4-AcO-DMT can be obtained by acetylation of psilocin under alkaline or strongly acidic conditions. It is, therefore, a synthetic compound. 4-AcO-DMT is more resistant than psilocin to oxidation under basic conditions due to its acetoxy group. It is not as difficult as psilocybin to synthesize.

Stability

Given enough time in unfavorable conditions, 4-AcO-DMT can sometimes turn into a degraded form which is brown in color and can even progress into a brown/black tar-like substance. Researchers hypothesize this is a polymerization reaction and is said to have no effect on the potency of the substance.

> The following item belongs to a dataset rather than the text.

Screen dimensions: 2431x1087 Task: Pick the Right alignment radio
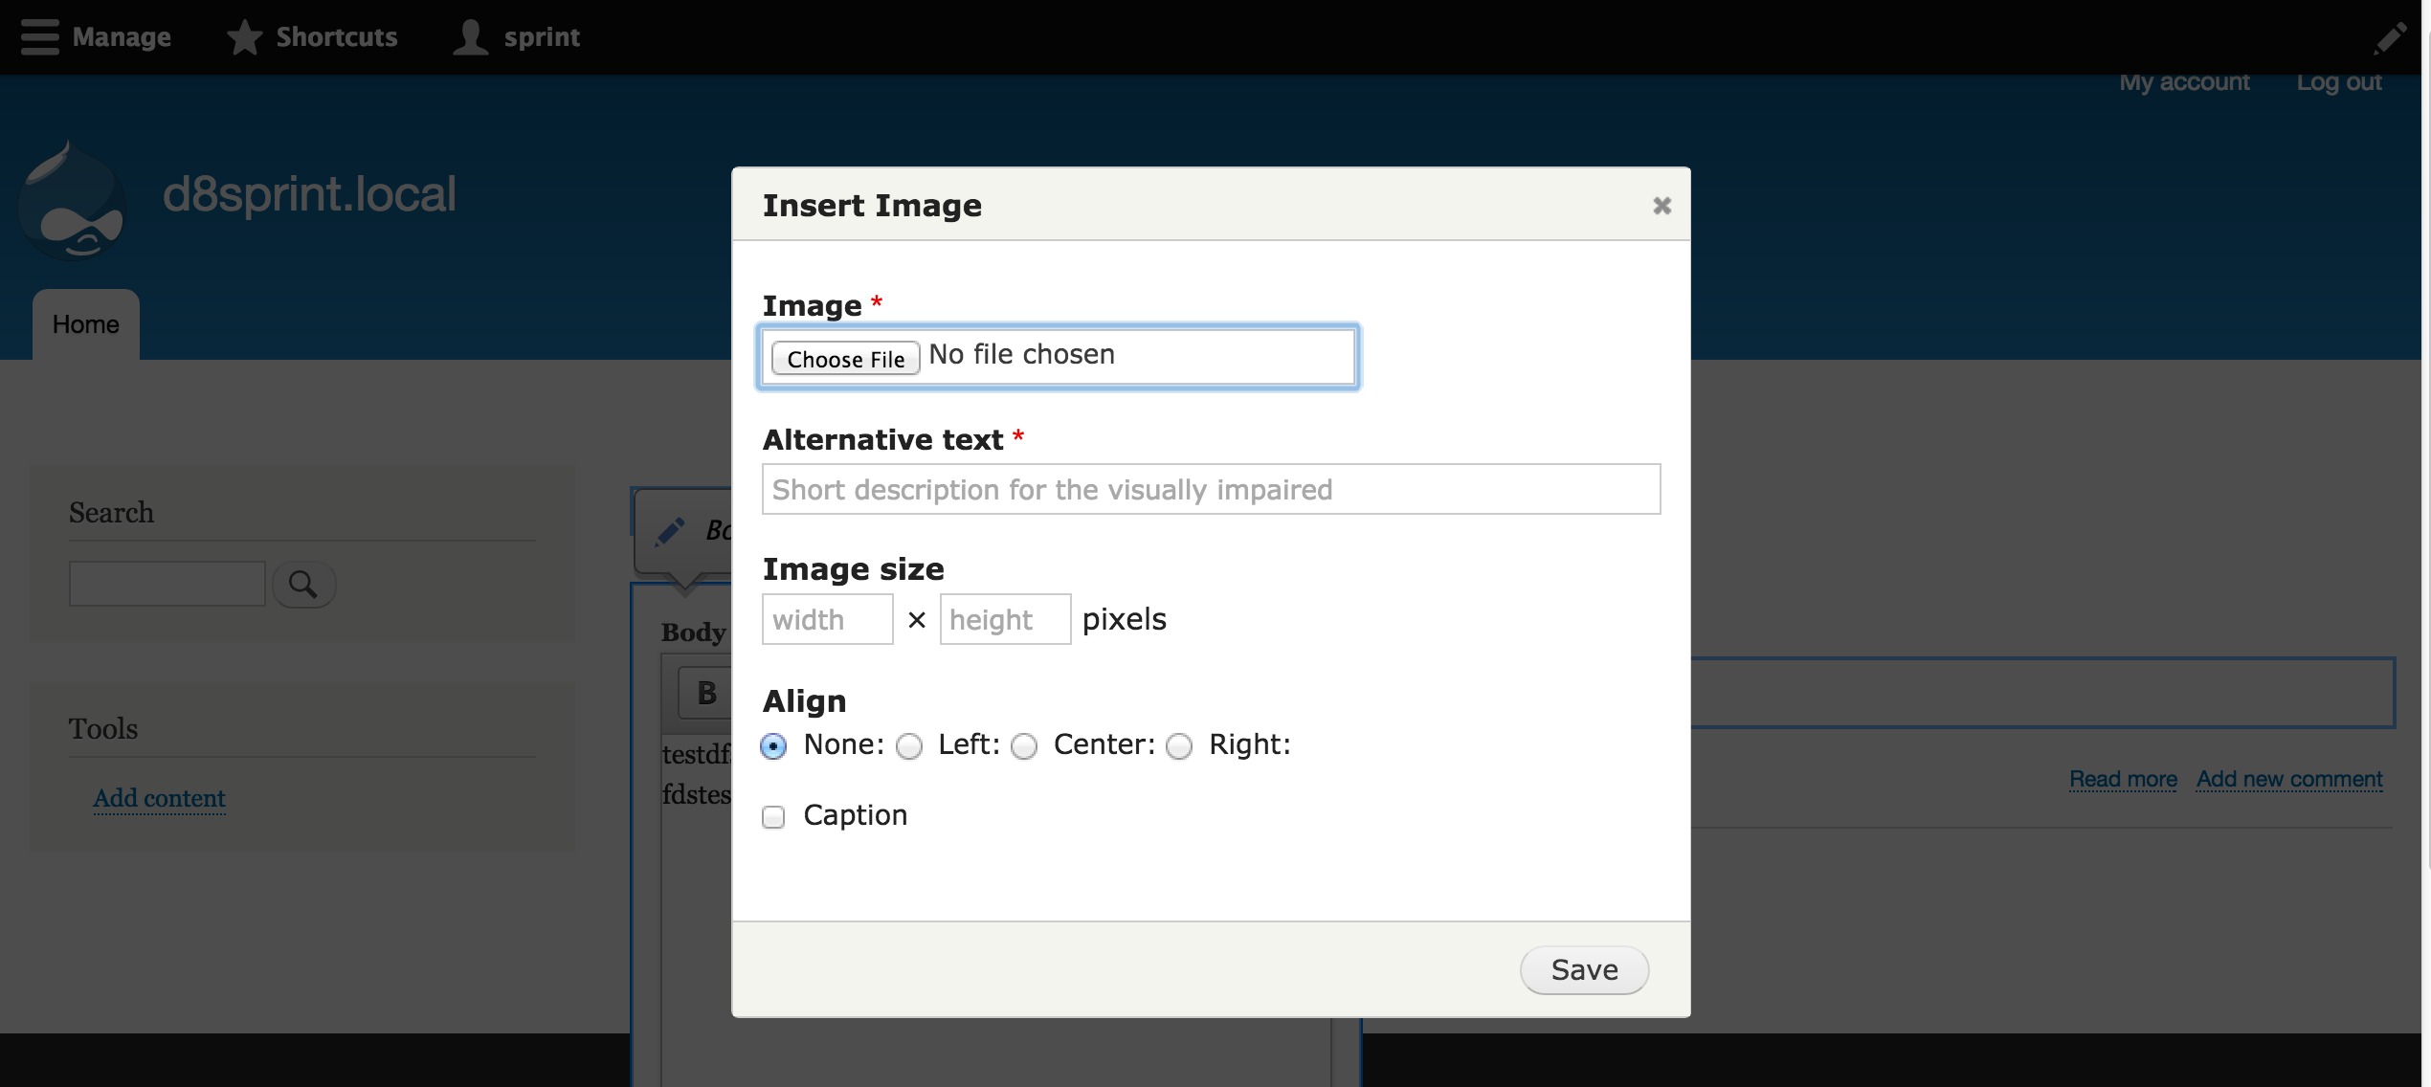[1179, 746]
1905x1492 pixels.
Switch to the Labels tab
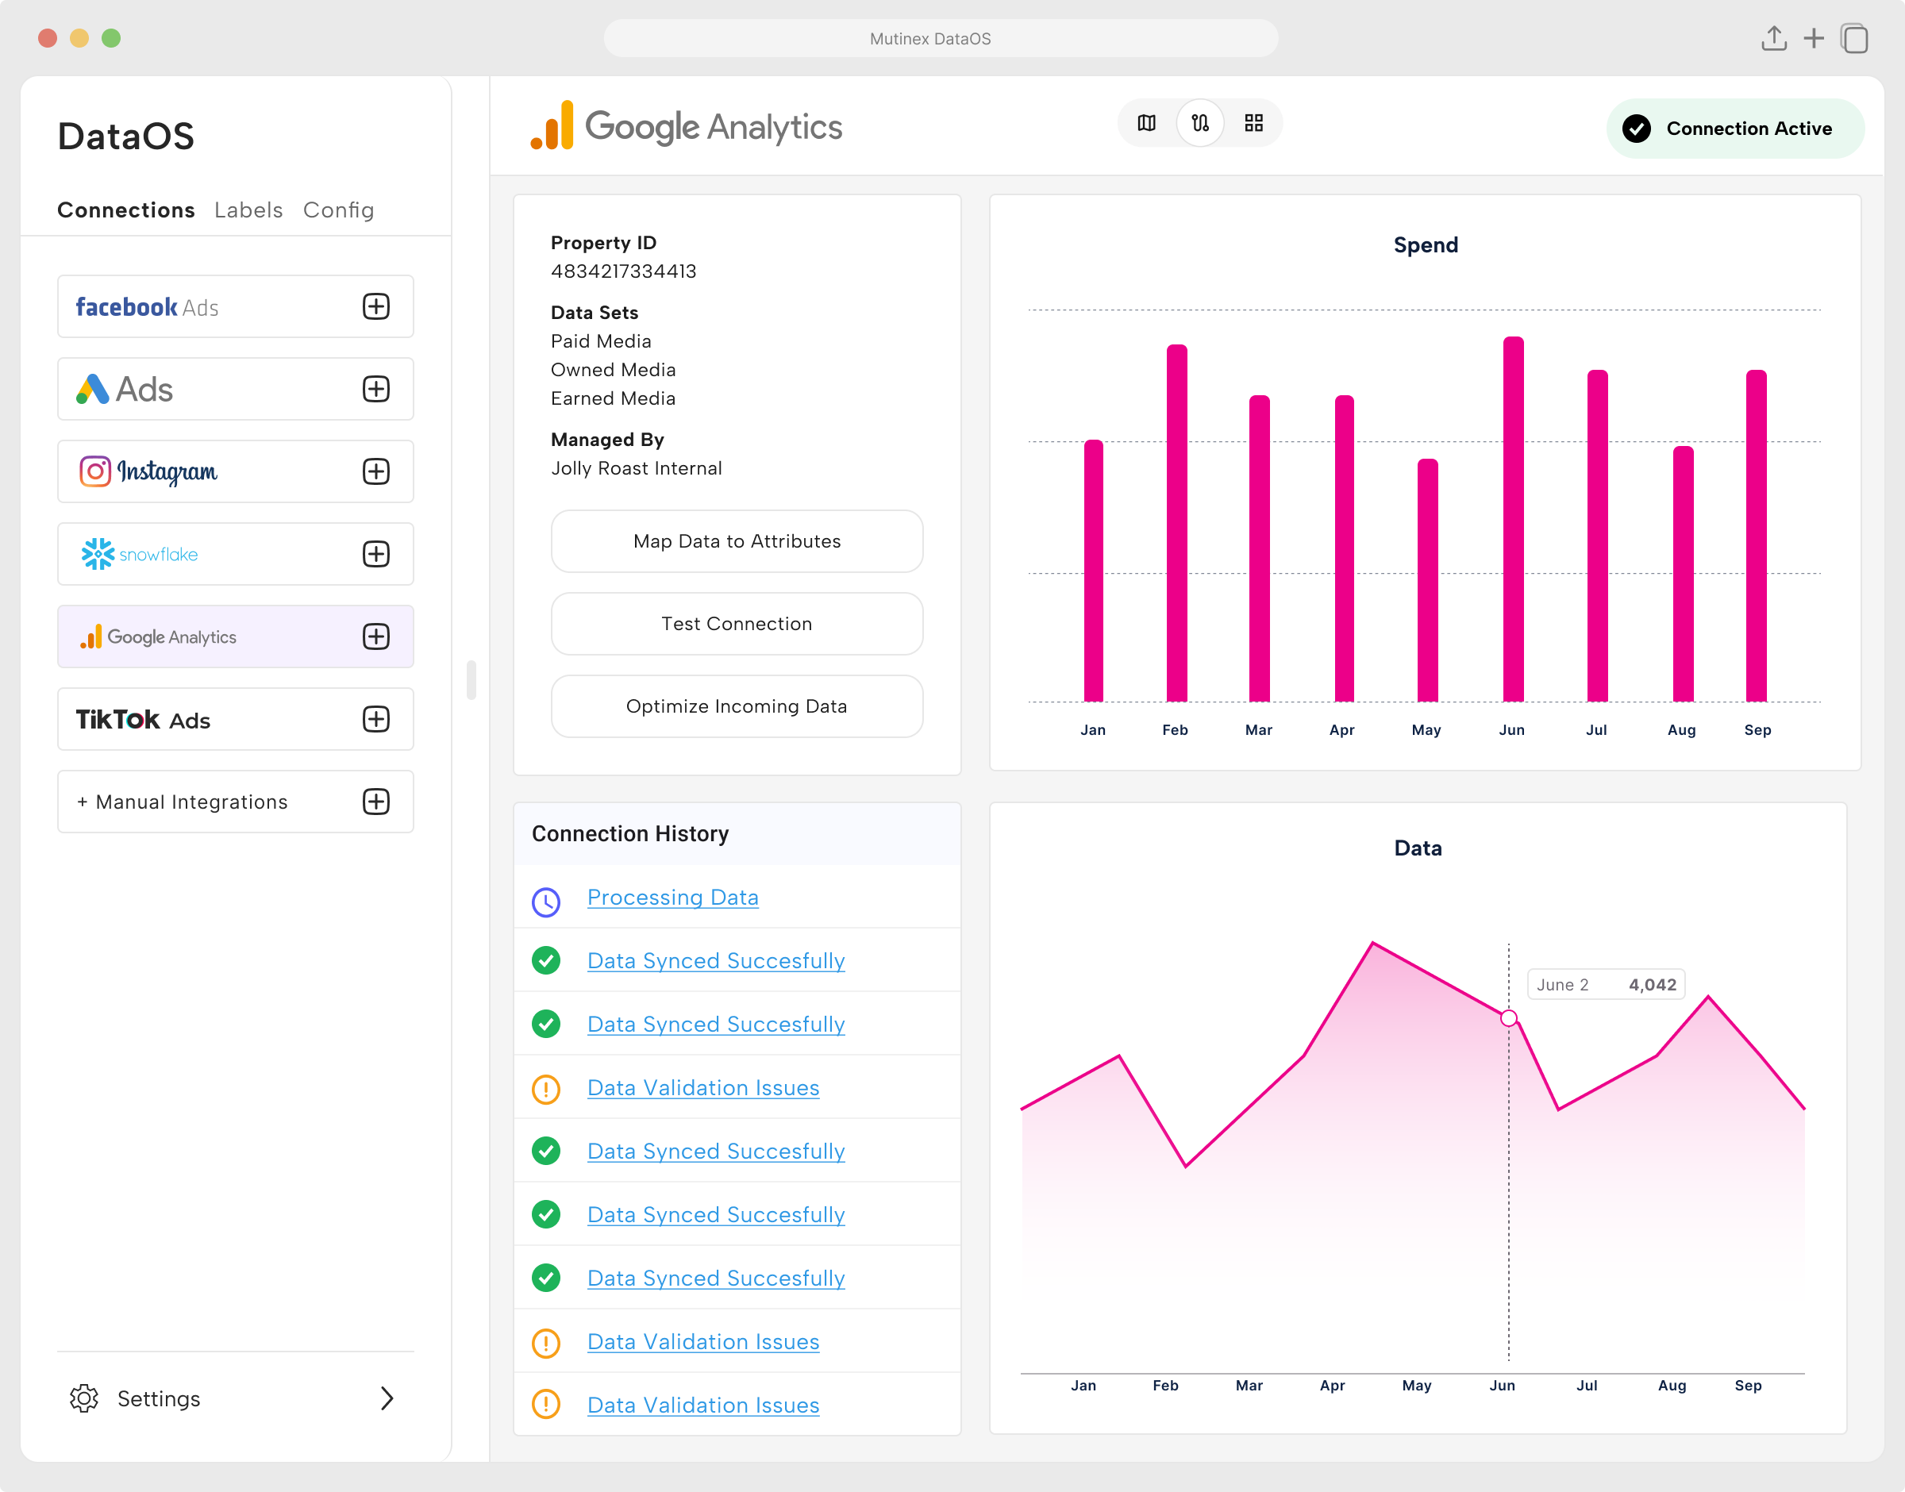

Preliminary GCMS analysis of the closely related homologue 4-AcO-DET suggests that this degraded form of 4-AcO-DMT consists mainly of the hydroxy form of the parent molecule.

Analogues

4-AcO-DMT is closely related to psilocin and psilocybin. It is a lower homologue of 4-AcO-MET, 4-AcO-DET, 4-AcO-MiPT, and 4-AcO-DiPT. Other analogues of 4-AcO-DMT include 4-AcO-DPT, 4-MeO-DMT, and 4-PrO-DMT. Other related prodrugs of psilocin besides 4-AcO-DMT, 4-PrO-DMT, and psilocybin include CT-4201, EB-002, RE-109, and MSP-1014.

History

4-AcO-DMT and several other esters of psilocin were patented on January 16, 1963 by Sandoz via Albert Hofmann and Franz Troxler. The drug's chemical synthesis was improved by David E. Nichols and colleagues in 1999 and it was suggested as a more economical and accessible alternative to psilocybin for use in scientific research. 4-AcO-DMT was first detected as a designer drug in Europe in 2009. It became increasingly prevalent as a recreational drug in the 2010s and has been the most commonly used novel tryptamine. In the 2020s, 4-AcO-DMT became widely encountered in the form of mushroom edibles in the United States as an alternative to psilocybin and psilocybin-containing mushrooms.

Society and culture

Legal status

International

4-AcO-DMT is not scheduled under any international drug schedules, including the United Nations 1971 Convention on Psychotropic Substances, making it a potentially more accessible alternative to psilocybin for research.

Australia

4-AcO-DMT can be considered an analog of psilocin making it a Schedule 9 prohibited substance in Australia under the Poisons Standard. A Schedule 9 substance is a substance which may be abused or misused, the manufacture, possession, sale or use of which should be prohibited by law except when required for medical or scientific research, or for analytical, teaching or training purposes with approval of Commonwealth and/or State or Territory Health Authorities.

Canada

4-AcO-DMT is not a controlled substance in Canada as of 2025.

Czech Republic

4-AcO-DMT is prohibited in Czech Republic except strictly limited research and therapeutical purposes.

Germany

4-AcO-DMT is banned in Germany according to the BtMG since it is an ester of psilocin.

Israel

4-AcO-DMT is technically illegal in Israel as of being a derivative of dimethyltryptamine.

Italy

4-AcO-DMT is illegal in Italy as it is an ester of a prohibited substance.

Sweden

added 4-AcO-DMT to Narcotic Drugs Punishments Act under swedish schedule I as of January 25, 2017, published by Medical Products Agency in regulation HSLF-FS 2017:1 listed as "4-acetoxi-N,''N''-dimetyltryptamin".